Looks like GitHub Actions is down right now, which is why the tests are failing - I'll rerun them when it's back up. https://www.githubstatus.com/incidents/7p1nnvkgh96y

jjc2718 commented 3 years ago

Why is predicting MSI a positive control for predicting mutations?

Sorry, maybe this was a little confusing because we've been talking about predicting mutations for so long. We're using MSI prediction as a control for the mutational signatures -omics features (one of the data types we used in addition to expression, DNA methylation, etc).

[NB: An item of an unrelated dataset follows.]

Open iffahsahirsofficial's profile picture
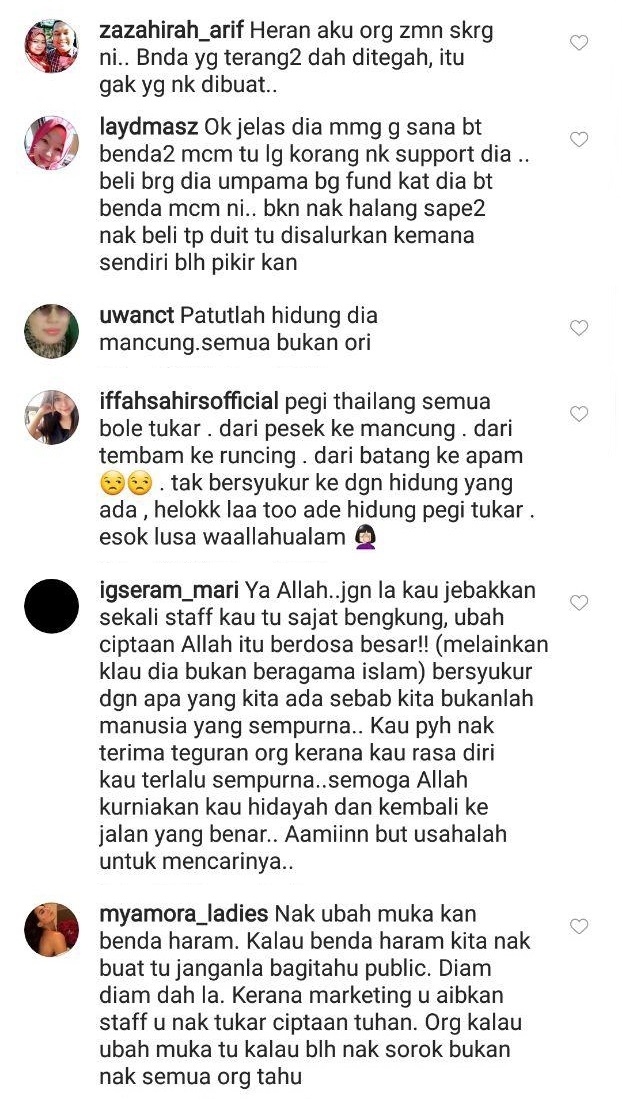This screenshot has width=622, height=1099. [51, 417]
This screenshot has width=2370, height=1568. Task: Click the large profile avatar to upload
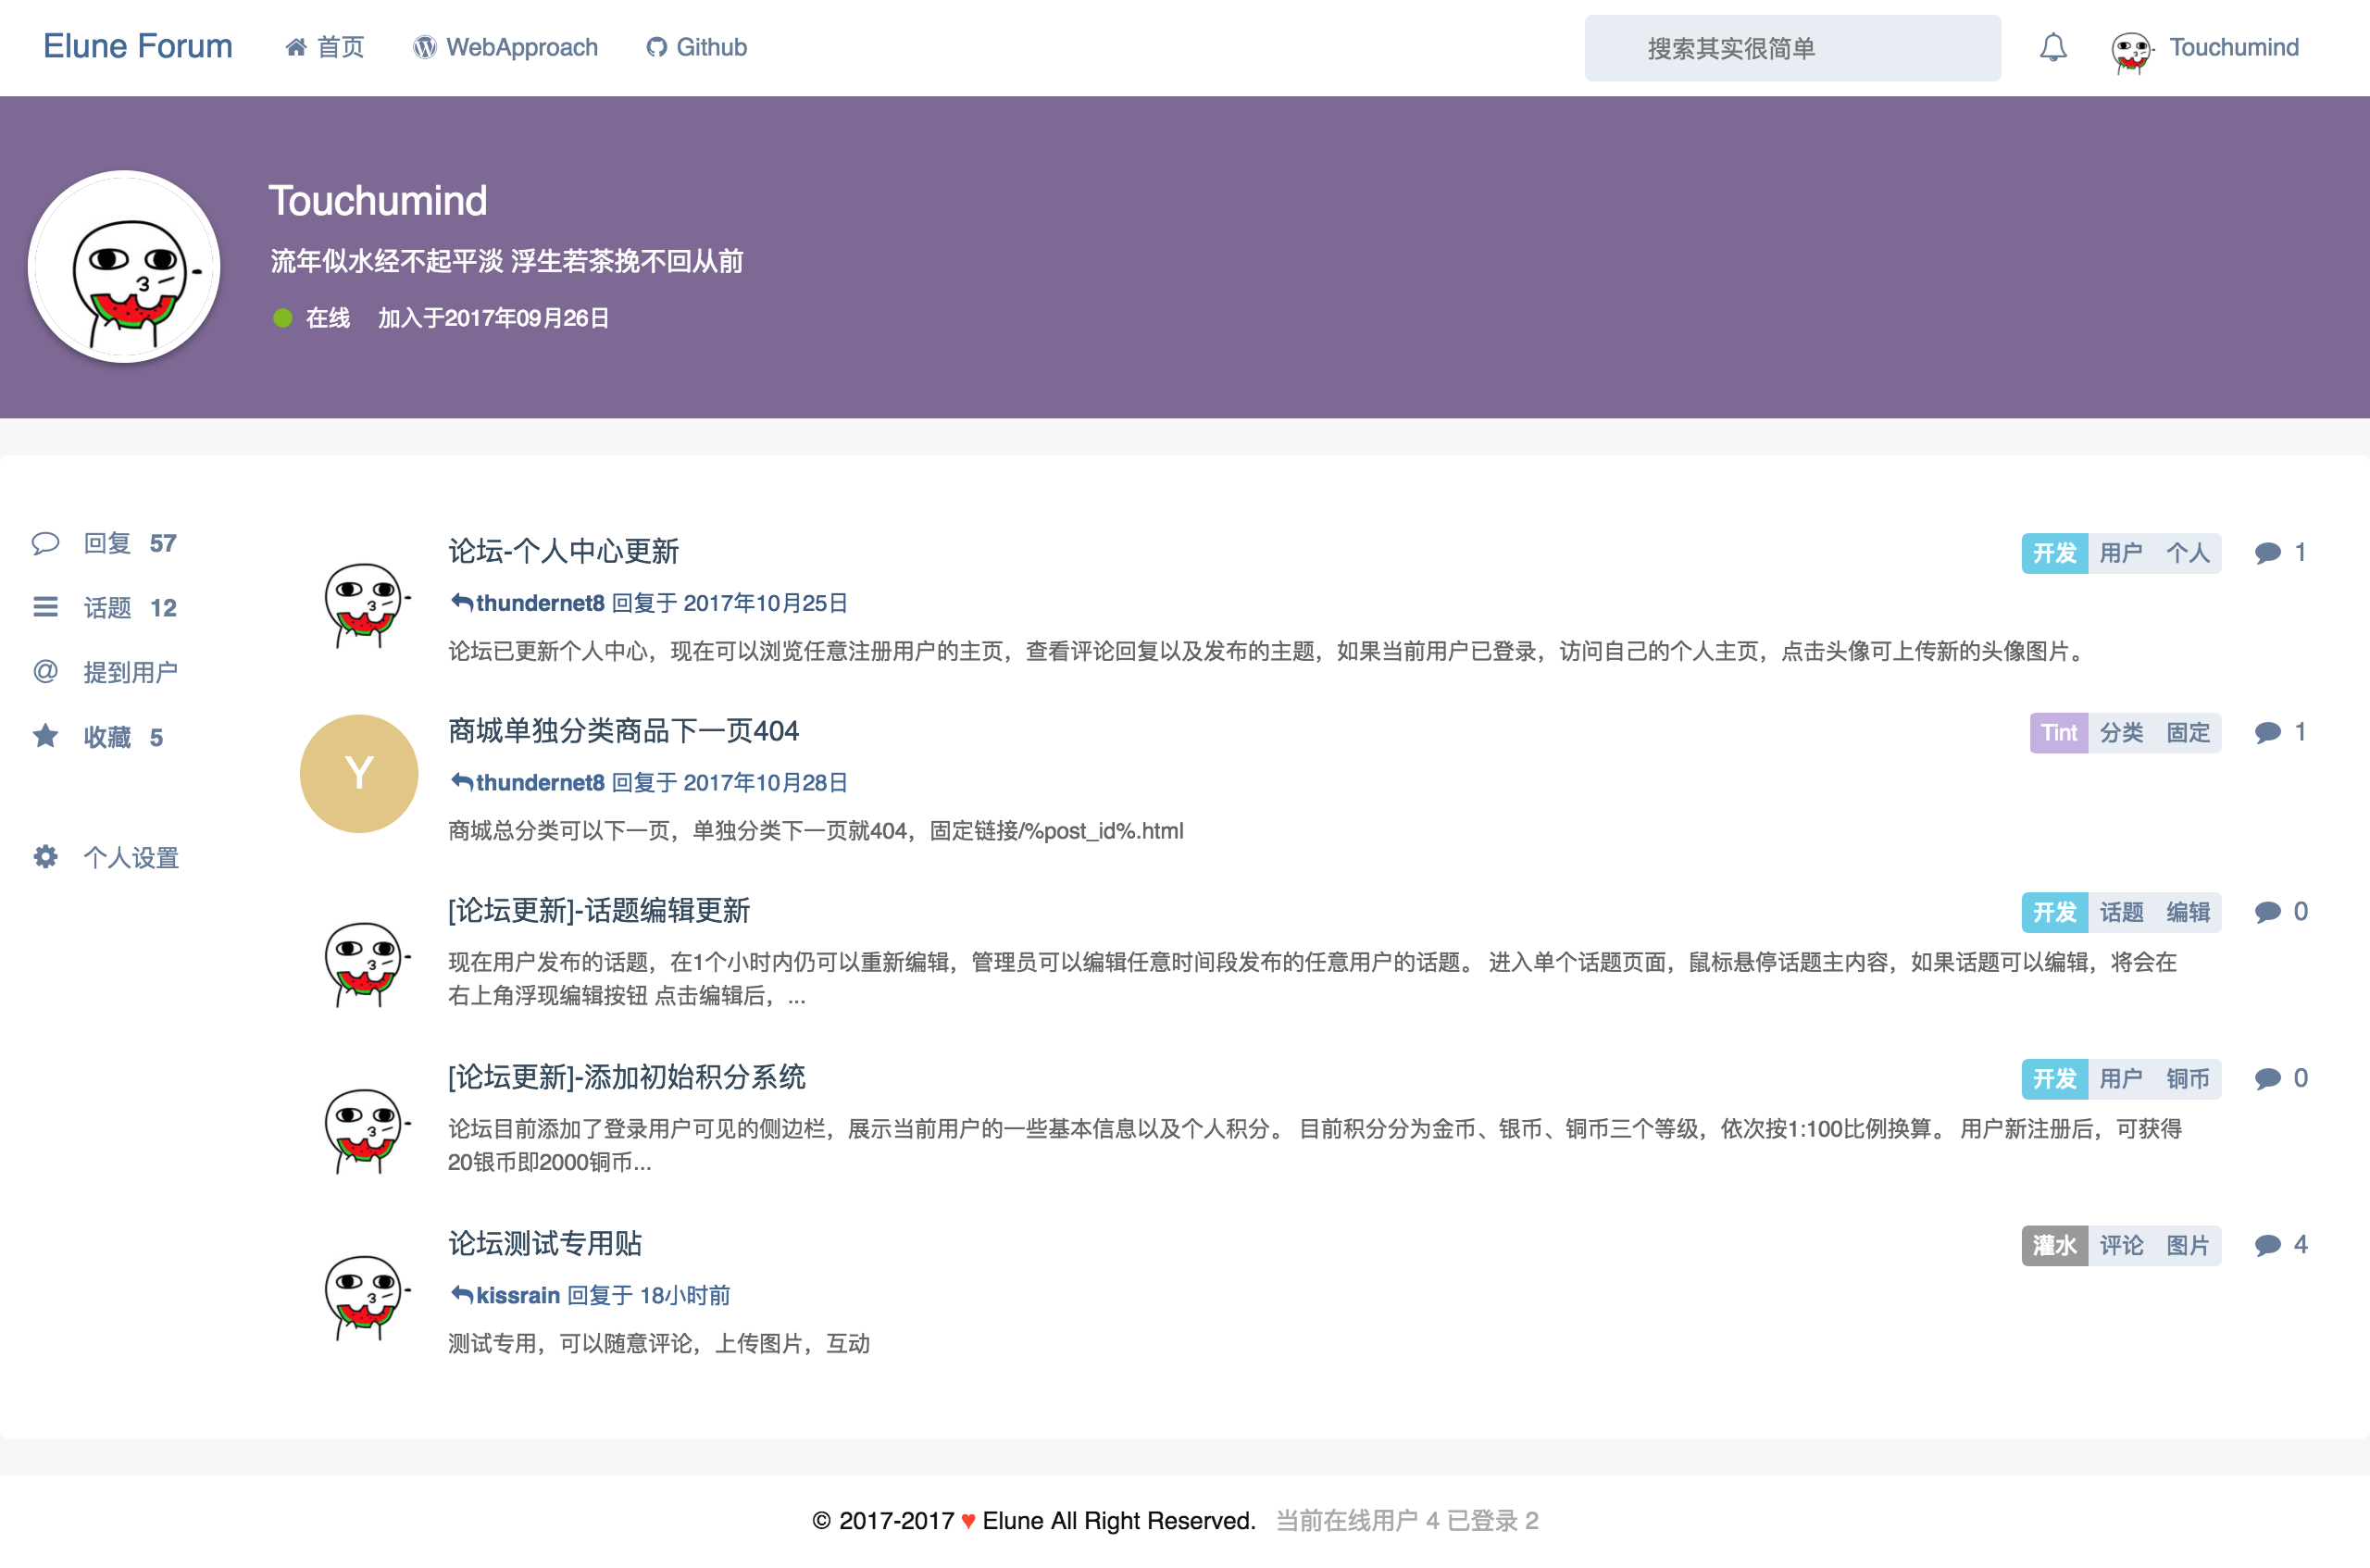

Using mutational signatures performed really poorly for the mutation prediction task, so we wanted to make sure that we could use them for a different prediction task where we know they should work well.

Tumors that are microsatellite instability-high (our positive class in these experiments) typically have mutations in DNA damage repair genes, which lead to distinct hypermutation patterns in "microsatellite" DNA fragments (and elsewhere, but the microsatellites are easy to find and assay using PCR so they're a convenient clinical marker of defective DNA repair). Since these patterns affect DNA directly, mutational signatures (essentially a reduced-dimensional version of the tumor's somatic mutation profile) should be a more direct readout than things like gene expression and DNA methylation.

So that's a very long-winded of saying that MSI prediction is a different problem (i.e. different set of labels) than mutation prediction, but should be a good control for the mutational signatures input data. Hope that clarifies a bit!